The Federal Reserve Board has warned the Office of the Comptroller of the Currency that allowing national banks to develop real estate could cause a financial debacle akin to the 1980s thrift crisis.

In a comment letter this week, the Fed urged the OCC to reject an application by NationsBank to enter the real estate development business through a direct operating subsidiary.

The power to develop property would be "incompatible with sound banking" and could expose banks to "greater potential losses," Fed Secretary William W. Wiles wrote.

"Approval would take national banks down a road that Congress has historically barred and that could very well lead to serious financial consequences for the banking system and ultimately the taxpayer," Mr. Wiles said.

The thrift crisis testifies to the "imprudence" of mixing banking and real estate development, according to the letter. "The board believes that it would be unwise to risk repeating this experience with the national banking system."

Besides the Fed, the National Association of Realtors and dozens of Realtors from Arizona to Florida flooded the OCC with letters of opposition.

The Fed and the realtors similarly argued that financial institutions that lack the necessary expertise have suffered huge losses in real estate ventures. Expanded powers would put national banks in competition with their borrowers and could create conflicts of interest, they added.

Banks with development subsidiaries could deny loans to a competitor, misuse proprietary information on competitors who apply for loans, or favor projects that complement their subsidiaries, opponents said.

"This is opening the door too far for the banking business," wrote realtor Lynn Waller of Cadiz, Ky.

The Fed's response was the latest volley in an ongoing turf battle with the Comptroller's Office. While the Fed wants new activities to be housed in holding company units, the OCC contends banks should be able to offer new products and services directly.

In March, the lead bank of Charlotte, N.C.-based NationsBank Corp. asked the OCC for permission to develop property and to finance real estate leasing through direct operating subsidiaries. Currently, banks may not develop real estate, and only holding company affiliates may engage in lease financing.

The two applications were the first under the OCC's controversial "op- sub" rule, which became effective Dec. 31.

The American Bankers Association and America's Community Bankers supported NationsBank's applications, saying the operating subsidiaries would be well-capitalized and separate from the bank. They noted that thrifts can finance leases and have successfully developed real estate through subsidiaries.
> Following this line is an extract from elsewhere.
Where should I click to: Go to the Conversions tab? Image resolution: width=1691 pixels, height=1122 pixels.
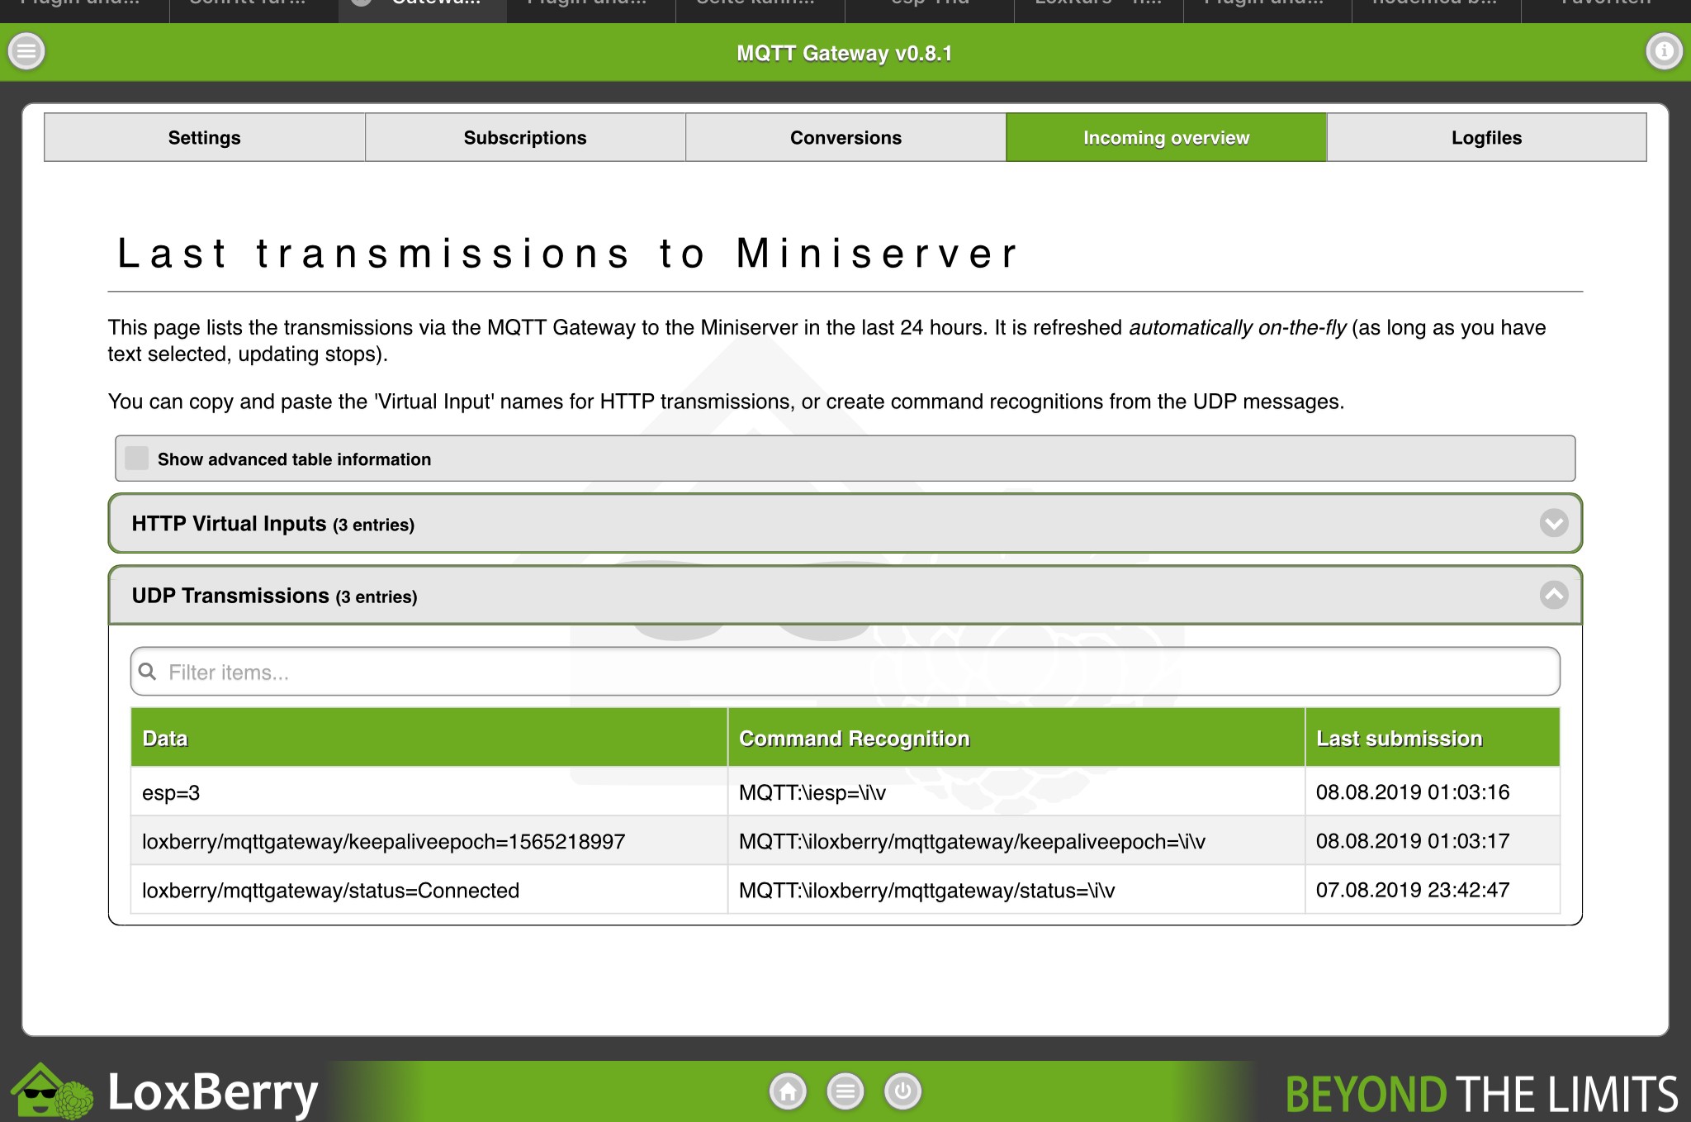846,138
"The NationsBank operating subsidiary proposals provide adequate safeguards against imprudent investment," wrote Robert R. Davis, ACB's director of government relations.

Supporters defended the NationsBank applications as modest.

For instance, NationsBank wants permission to build a 45-unit condominium near a NationsBank office under construction in Charlotte and said it would ask the OCC for permission for each future development.

Considering NationsBank's precautions-such as limiting all loans, investments, and advances to its real estate subsidiary to 2% of Tier 1 capital-development activities will pose "little additional risk," wrote James D. McLaughlin, the ABA's director of regulatory and trust affairs. Lease financing as proposed by NationsBank would be no riskier than a secured real estate loan, he added.

"It would be difficult to imagine how an applicant might limit a proposal more than NationsBank has done here," wrote Julius L. Loeser, vice president and senior counsel for Wells Fargo. Banks are well aware of the risks surrounding real estate, he said, and could use their development powers to improve low-income communities where they operate.

But the Fed and realty interests fear the OCC will create a slippery slope.

"Our chief concern is that the approval of NationsBank's applications will lead to continued and expanded real estate development and property management activities by NationsBank and other banks," said Thomas Jefferson 3d, president of the Virginia Association of Realtors.